* Extracted entries *
"""

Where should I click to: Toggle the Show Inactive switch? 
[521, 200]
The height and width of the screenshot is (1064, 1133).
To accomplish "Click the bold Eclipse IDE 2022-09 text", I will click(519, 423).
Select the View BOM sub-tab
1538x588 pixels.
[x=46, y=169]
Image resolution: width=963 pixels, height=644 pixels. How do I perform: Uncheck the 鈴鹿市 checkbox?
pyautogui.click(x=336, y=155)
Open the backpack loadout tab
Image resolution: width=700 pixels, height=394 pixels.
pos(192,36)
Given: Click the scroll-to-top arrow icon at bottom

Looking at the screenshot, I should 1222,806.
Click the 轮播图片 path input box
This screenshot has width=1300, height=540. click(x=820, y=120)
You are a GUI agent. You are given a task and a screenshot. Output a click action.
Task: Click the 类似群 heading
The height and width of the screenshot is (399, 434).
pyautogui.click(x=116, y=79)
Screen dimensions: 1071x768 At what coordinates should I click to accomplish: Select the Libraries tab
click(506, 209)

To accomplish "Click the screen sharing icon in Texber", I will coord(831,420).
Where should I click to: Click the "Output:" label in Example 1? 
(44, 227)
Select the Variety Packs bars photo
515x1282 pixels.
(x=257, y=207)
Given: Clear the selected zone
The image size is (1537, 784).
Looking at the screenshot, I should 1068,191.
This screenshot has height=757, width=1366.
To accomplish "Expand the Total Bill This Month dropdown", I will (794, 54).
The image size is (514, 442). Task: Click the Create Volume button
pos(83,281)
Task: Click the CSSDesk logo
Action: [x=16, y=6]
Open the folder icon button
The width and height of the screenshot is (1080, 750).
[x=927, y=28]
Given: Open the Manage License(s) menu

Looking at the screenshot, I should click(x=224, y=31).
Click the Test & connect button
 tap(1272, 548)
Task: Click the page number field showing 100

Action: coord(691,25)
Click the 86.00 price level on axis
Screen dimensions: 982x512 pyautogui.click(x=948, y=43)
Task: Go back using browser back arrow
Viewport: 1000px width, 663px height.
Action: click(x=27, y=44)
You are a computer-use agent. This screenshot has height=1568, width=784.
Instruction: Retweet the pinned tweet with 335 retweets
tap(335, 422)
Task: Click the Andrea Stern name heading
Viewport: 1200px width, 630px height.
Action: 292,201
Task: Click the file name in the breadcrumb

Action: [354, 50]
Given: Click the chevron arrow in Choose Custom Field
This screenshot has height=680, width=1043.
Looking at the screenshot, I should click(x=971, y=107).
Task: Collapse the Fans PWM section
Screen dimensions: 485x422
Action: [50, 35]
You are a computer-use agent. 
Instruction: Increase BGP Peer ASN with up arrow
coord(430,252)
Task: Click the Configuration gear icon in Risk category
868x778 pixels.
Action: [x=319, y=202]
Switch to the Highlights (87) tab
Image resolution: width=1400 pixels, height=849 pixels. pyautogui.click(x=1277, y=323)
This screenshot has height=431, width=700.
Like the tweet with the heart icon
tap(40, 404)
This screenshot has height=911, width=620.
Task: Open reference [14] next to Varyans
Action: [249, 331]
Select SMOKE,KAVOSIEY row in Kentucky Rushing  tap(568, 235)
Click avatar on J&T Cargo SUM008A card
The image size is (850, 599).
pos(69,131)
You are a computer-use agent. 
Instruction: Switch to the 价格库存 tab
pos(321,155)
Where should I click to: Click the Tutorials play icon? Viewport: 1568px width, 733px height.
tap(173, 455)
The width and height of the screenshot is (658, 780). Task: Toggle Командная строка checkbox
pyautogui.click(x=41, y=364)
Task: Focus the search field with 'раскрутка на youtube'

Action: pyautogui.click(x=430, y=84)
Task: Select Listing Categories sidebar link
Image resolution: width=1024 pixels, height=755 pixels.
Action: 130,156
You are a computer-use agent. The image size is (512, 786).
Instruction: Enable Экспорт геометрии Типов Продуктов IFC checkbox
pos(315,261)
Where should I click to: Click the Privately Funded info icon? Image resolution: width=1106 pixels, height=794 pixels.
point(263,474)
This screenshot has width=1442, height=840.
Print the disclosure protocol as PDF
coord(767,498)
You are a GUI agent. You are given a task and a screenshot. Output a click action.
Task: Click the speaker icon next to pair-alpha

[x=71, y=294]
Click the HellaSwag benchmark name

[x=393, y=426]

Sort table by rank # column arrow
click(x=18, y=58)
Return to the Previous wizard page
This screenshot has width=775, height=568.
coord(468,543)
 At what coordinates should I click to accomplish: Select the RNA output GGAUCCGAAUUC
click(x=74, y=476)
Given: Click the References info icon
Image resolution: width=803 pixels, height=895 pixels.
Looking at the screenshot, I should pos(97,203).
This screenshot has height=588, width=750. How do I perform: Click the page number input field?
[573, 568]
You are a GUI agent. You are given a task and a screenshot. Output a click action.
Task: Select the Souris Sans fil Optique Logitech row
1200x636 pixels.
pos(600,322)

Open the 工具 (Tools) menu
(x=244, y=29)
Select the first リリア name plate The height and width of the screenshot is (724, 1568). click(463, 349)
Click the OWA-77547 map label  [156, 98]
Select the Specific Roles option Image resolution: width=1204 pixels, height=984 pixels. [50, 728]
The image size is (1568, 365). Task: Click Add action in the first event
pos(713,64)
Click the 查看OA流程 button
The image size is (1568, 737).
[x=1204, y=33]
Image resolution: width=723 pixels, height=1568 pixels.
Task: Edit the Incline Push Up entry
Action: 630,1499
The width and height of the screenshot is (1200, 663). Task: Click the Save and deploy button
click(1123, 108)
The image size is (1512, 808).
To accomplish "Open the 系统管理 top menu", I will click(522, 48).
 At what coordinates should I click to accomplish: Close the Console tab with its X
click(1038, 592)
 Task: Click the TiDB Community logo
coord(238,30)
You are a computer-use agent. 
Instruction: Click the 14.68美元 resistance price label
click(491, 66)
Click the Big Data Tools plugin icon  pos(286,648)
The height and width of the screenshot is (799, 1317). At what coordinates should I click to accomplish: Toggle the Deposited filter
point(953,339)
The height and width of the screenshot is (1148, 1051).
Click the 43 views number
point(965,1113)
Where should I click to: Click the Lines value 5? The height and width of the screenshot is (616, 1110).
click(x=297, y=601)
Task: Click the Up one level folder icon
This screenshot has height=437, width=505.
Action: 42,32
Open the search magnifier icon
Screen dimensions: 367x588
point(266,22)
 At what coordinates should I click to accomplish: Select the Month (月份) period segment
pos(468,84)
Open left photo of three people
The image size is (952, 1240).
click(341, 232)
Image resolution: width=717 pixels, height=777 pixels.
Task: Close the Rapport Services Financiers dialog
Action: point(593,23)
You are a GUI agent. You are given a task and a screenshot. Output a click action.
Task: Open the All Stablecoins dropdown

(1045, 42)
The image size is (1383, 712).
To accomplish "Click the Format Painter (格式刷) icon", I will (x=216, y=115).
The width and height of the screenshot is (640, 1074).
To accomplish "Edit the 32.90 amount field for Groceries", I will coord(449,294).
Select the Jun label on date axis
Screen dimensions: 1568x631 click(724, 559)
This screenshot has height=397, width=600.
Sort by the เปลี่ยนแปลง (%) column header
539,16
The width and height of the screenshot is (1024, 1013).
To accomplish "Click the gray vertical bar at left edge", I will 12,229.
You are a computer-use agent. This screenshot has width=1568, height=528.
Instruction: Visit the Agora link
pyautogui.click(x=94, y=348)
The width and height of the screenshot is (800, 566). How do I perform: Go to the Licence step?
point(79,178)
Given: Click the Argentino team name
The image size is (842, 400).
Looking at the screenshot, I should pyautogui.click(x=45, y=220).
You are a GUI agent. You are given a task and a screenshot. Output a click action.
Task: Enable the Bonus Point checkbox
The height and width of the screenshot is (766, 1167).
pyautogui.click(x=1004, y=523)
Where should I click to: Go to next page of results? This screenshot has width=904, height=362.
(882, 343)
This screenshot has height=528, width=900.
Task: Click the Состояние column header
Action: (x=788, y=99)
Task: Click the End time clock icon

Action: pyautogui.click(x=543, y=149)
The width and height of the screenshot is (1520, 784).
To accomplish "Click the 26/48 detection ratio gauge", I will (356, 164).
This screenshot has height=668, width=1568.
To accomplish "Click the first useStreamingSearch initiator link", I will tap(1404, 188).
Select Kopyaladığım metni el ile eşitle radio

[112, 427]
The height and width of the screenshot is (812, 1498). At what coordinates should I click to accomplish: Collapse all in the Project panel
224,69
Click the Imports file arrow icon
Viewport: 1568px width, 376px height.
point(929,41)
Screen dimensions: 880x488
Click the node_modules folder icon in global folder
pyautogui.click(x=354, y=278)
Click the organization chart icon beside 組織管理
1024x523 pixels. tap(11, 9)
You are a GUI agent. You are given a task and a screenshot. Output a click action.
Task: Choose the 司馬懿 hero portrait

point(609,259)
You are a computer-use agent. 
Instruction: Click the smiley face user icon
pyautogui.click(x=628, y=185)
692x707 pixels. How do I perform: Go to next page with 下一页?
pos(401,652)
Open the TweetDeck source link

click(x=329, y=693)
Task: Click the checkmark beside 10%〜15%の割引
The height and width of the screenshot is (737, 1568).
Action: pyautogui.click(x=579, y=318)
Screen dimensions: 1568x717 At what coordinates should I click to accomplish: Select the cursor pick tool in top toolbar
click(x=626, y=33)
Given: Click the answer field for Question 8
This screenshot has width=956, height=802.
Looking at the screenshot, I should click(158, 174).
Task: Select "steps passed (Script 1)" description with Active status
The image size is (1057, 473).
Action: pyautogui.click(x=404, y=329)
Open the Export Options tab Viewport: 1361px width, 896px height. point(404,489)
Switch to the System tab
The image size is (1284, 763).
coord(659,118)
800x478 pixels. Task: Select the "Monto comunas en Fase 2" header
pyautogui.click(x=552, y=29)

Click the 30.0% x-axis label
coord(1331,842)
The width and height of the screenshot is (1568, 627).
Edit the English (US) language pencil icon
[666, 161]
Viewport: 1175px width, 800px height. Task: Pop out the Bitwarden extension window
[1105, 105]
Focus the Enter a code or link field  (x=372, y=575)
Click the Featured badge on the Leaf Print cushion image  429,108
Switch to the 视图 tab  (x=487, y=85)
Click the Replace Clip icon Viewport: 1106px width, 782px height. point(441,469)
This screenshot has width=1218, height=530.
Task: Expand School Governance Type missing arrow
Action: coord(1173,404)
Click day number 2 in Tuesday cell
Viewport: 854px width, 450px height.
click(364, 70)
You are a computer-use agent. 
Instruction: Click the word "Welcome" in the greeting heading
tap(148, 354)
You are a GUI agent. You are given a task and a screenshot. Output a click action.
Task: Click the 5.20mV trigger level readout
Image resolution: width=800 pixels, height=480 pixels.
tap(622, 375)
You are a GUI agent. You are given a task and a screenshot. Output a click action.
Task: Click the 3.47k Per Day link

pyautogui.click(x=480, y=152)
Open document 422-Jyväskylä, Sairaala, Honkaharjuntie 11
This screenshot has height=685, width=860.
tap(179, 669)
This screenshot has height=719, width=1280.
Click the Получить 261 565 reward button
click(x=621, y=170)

"""

The line above containing "Click the HellaSwag benchmark name", the line containing "Select the Specific", and every line between them are to be transcribed exactly; no other line is wanted.

Click the HellaSwag benchmark name

[x=393, y=426]

Sort table by rank # column arrow
click(x=18, y=58)
Return to the Previous wizard page
This screenshot has width=775, height=568.
coord(468,543)
 At what coordinates should I click to accomplish: Select the RNA output GGAUCCGAAUUC
click(x=74, y=476)
Given: Click the References info icon
Image resolution: width=803 pixels, height=895 pixels.
Looking at the screenshot, I should pos(97,203).
This screenshot has height=588, width=750. How do I perform: Click the page number input field?
[573, 568]
You are a GUI agent. You are given a task and a screenshot. Output a click action.
Task: Select the Souris Sans fil Optique Logitech row
1200x636 pixels.
pos(600,322)

Open the 工具 (Tools) menu
(x=244, y=29)
Select the first リリア name plate The height and width of the screenshot is (724, 1568). click(463, 349)
Click the OWA-77547 map label  [156, 98]
Select the Specific Roles option Image resolution: width=1204 pixels, height=984 pixels. [50, 728]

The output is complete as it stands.